Angiotensin II increases blood pressure and functional expression of alpha1D‐adrenoceptors in aorta of adult Wistar rat

Angiotensin II (Ang II) plays an important role in regulating systemic arterial pressure. Interestingly, it is known that RAS components are enhanced in young SHR (plasma renin activity and angiotensinogen concentration); these components might contribute to pathogenesis of genetic hypertension. In the cardiovascular system α1‐adrenoceptors regulate processes like cardiac and arterial smooth muscle contraction and they have been implicated in pathological processes such as cardiac hypertrophy or ischemia‐induced cardiac arrythmias. The aim of this work was to explore the in vivo Ang II continuous effect on α 1D − adrenoceptors functional expression in aorta of Wistar rats. Osmotic minipumps (Alzet) filled with Ang II (release of 200 ng/kg/min/14 days) were subcutaneously implanted in male Wistar rats of 3 months of age. Arterial blood pressure was measured by a tail‐cuff method; after 2 weeks aorta was isolated and used for contractile experiments.

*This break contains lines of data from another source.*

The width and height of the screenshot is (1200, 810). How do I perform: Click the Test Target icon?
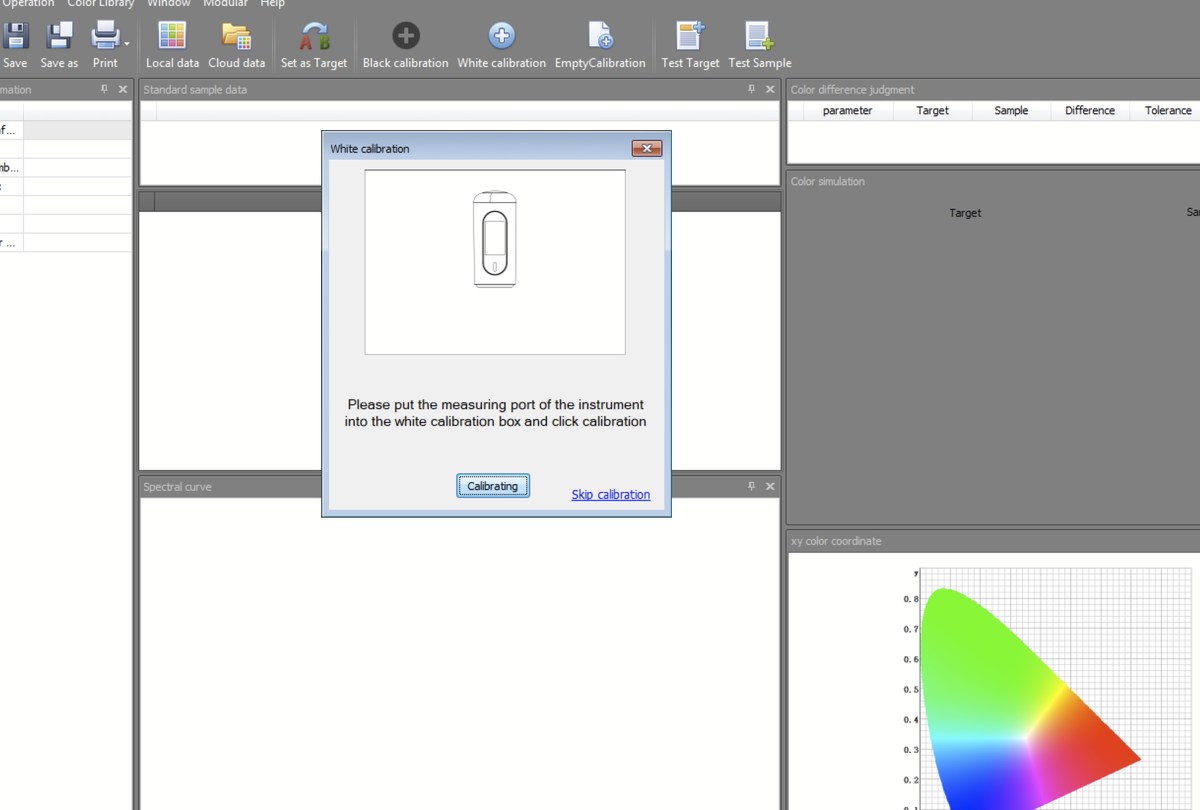click(690, 38)
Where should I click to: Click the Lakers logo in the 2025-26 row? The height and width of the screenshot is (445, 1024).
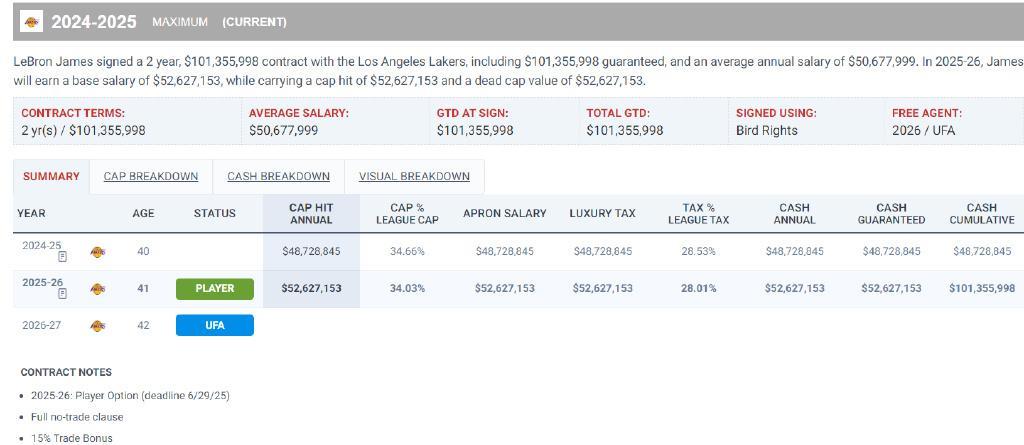click(97, 289)
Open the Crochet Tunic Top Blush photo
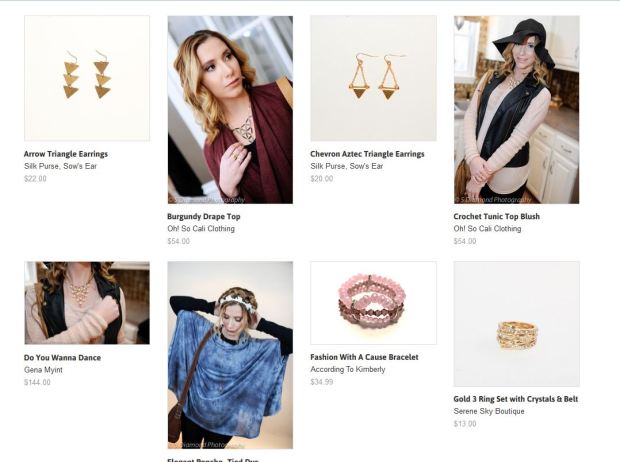 [516, 110]
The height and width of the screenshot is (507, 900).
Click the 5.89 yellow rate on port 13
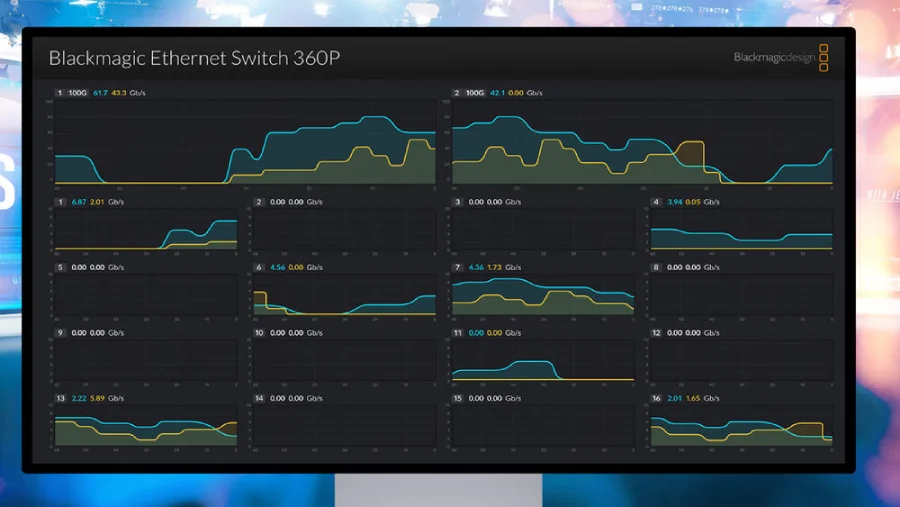point(97,398)
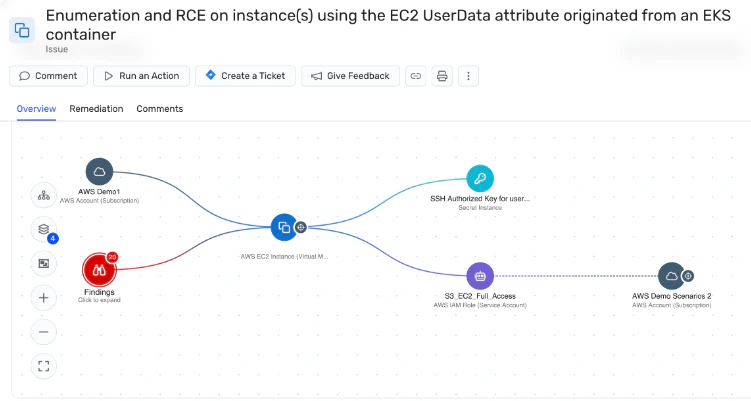The width and height of the screenshot is (751, 401).
Task: Click the Comment button
Action: point(48,76)
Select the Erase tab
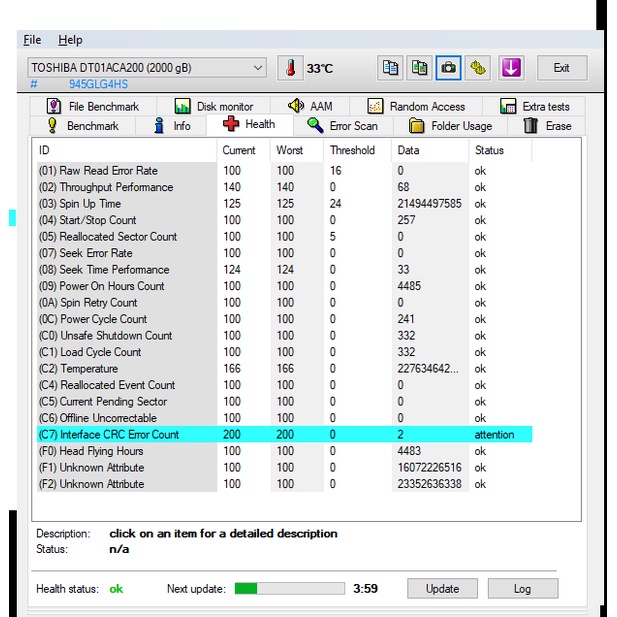 coord(548,126)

Ang II induced an early increase in blood pressure and a maximal effect at 10 days (178 ± 10 vs 110 ± 5 mmHg). Phenylephrine‐induced contraction in aorta was greater (4.2 ± 0.3 g maximal effect) in Ang II‐treated rats than in controls (2.7 ± 0.4 g). The data suggest that Ang II‐induced hypertension might be mediated by α 1D − adrenoceptors augmented expression. It will be very interesting to determine the mRNA and protein of α 1D − adrenoceptors in aorta of Ang II treated rats. Supported in part by grants 47481 from Conacyt (RV‐M) and PAPIIT IN210702 (MI).